The Use of 18[F]-labeled PET/NIRF Molecular Dual-Probes in Assessing in Vivo Distribution and Clearance of Small Molecule Kinase Inhibitors
Background:
Most brain tumors are uniformly incurable and difficult to treat, in particular because currently existing drugs and therapies have limited ability to cross the blood brain barrier which separates circulating blood from the cerebrospinal fluid. Recently, a new neurosurgical technique, convection-enhanced delivery (CED), has been pioneered as a way to bypass the blood brain barrier and deliver chemotherapy directly to the target site. However, there exists no reliable method to monitor the distribution of chemotherapeutic drugs at the site of infusion. Although previous studies have used a contrast agent, gadolinium(III), as a surrogate tracer to mimic the distribution of larger therapeutic agents delivered by CED, there is no direct model for understanding distribution and concentration profiles of small molecule chemotherapeutic drugs delivered via CED.
Project Goal:
The two small molecule kinase inhibitors, dasatinib and everolimus, are potential chemotherapeutic agents in the treatment of diffuse infiltrative pontine glioma (DIPG), a fatal cancer that affects the pons in the brainstem. DIPG is most prevalent in children and young adults under the age of 20, and it has a 0% survival rate.
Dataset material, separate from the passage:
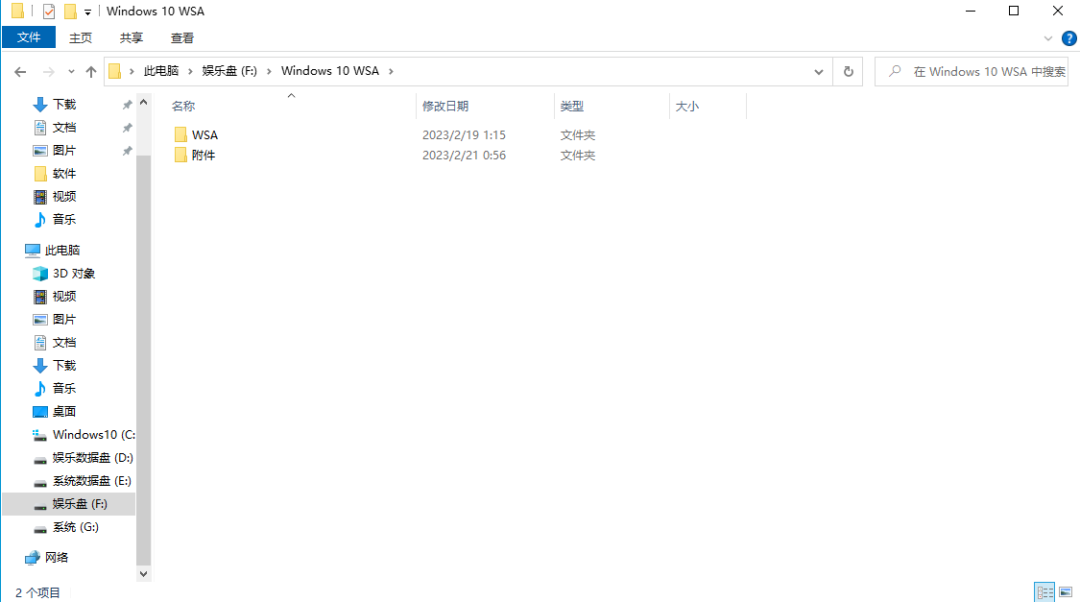Open the 附件 folder

tap(204, 155)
The two drugs will be modified with a dual-probe technology that allows for visualization by two different imaging modalities, positron emission tomography (PET) and near-infrared fluorescence (NIRF), providing an accurate real-time image of the infusion of small molecule drugs via CED. Insight into the distributive properties of small molecule therapeutic agents will improve CED therapeutic planning and dose monitoring, which may significantly improve treatment for patients with otherwise incurable brain tumors.